A report says, and it seems accurate, that President Biden is pushing for a change in the order of Democratic presidential primaries, presumably starting with 2024. He wants South Carolina to have the first primary, then perhaps New Hampshire and Nevada going second on the same day. Where Iowa would go in order, is not stated.

Well, I have very mixed feelings about this, and am more against it than for it. My thinking is as follows:

I do not like the Iowa caucus at all. I do not like caucuses. They are undemocratic. They discriminate against older people, who do not want to stand for hours, as is the case in some caucuses. They punish people who have jobs, and cannot take most of the day off for a caucus. As we convincingly saw in 2008 and 2016, the caucuses were flooded with young people, some of whom went to seminars to learn how to play the caucus game, and were able to win victories for Obama in the first of those campaigns, and Sanders in the second, that were not at all reflective of the Democratic electorate in that state.

So I would be happy to see the Iowa caucus not be the six-month focus of the candidates and the media. But I am not in favor of South Carolina being the first primary. Why? Because Democrats do not win South Carolina in the general election. I don’t even think we won it in the landslide of 1964. We certainly haven’t won it for decades, and we may never win it. So why put a state where Democrats never win, at the top of the primary order?

I would be very sure that the reason for it would be an effort to encourage Black voters that they are very important to the party. And they are, but they should not have more impact on choosing the nominee than non-Black voters. Being first is obviously very important in determining the nominee, though it obviously is not dispositive. We know what an outsized role all-White New Hampshire has had, and that is not ideal, either.

I will note that New Hampshire is a crucial state for Democrats getting to 270 electoral votes, and has been very close in general elections. It is a state that we cannot afford to lose. All the people coming into the state for the primary, including media, has been an economic boon for New Hampshire. Take that away, and there will be blowback in the vote. We are not going to win South Carolina; putting it first is a symbolic gesture, not a strategical one. And we need less symbols, and more strategy, in trying to win elections.
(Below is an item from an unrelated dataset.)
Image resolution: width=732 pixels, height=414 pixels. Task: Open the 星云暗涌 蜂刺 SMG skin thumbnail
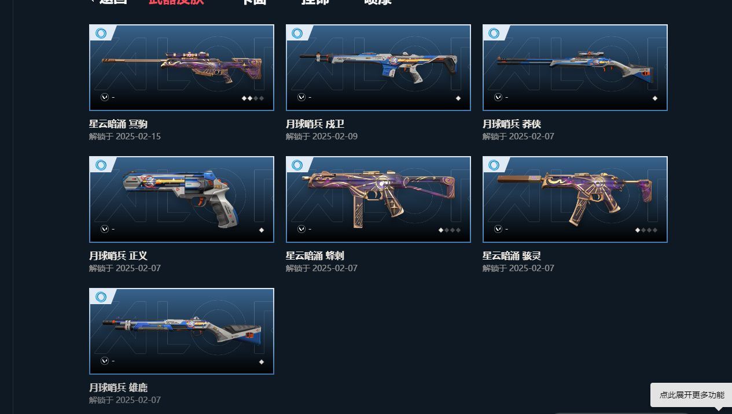pyautogui.click(x=378, y=199)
How can we forget the 2008 primaries? Obama was able to win the Iowa caucus, helped by some tricky politics from Bill Richardson, who promised to stay neutral, but then told all of his delegates in the early voting to move to Obama. Then the media went wild over Obama’s caucus win, and they were almost literally salivating over what they hoped would be Hillary’s loss in New Hampshire, and the end of her campaign, just like that. with only two small states deciding for 100 million would-be Democratic primary voters

But Hillary won New Hampshire, which caused Chris Matthews to say that she was a witch. Then came South Carolina. I don’t recall how South Carolina, a deep Red state in the deep Red South, became third in line. South Carolina has the highest percentage of Black voters in Democratic primaries, of any state. And not coincidentally, the spectre of claims of racism showed up. Bill Clinton made a comment to the effect that it was a “fairy tale” to believe that Obama had been against the Iraq War from an early stage. And somehow that got turned into him saying that Obama was not a credible candidate; so it was a racist attack, which was not only a ludicrous charge, but racist in itself.
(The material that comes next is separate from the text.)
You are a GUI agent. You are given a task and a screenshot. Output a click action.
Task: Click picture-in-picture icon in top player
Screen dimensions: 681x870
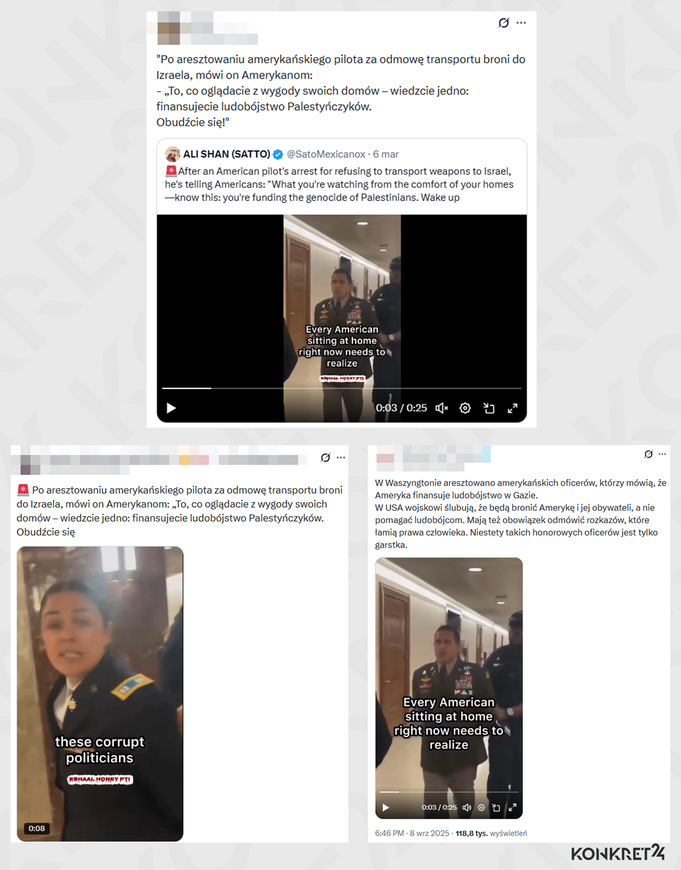coord(489,408)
And then James Clyburn stepped up and made a statement about how he was very troubled by Clinton’s comment. That was a set-up, the whole thing was strategical on the part of the Obama campaign. This led to the obscene comment by Clinton-hater Keith Olbermann, that “The Clintons are running a campaign right out of the David Duke playbook.”

The end result of all of this was that Obama won a big victory in the South Carolina primary, and then went on to win every Deep Southern primary, with large delegate margins, as he pulled in 95% of the Black vote. Hilary won virtually every other state primary, and all the major states except Obama’s home state of Illinois, but she could not make up enough delegates to overcome the caucus states and the Black vote in the South. Or maybe she did, but the DNC managed to halve her Florida delegates, and then take some of her delegates away in Michigan, where Obama had taken his name off the ballot in a ploy between him and Donna Brazile, who ostensibly “punished” those two states for moving their primaries up, and upsetting the order which she wanted them to be in.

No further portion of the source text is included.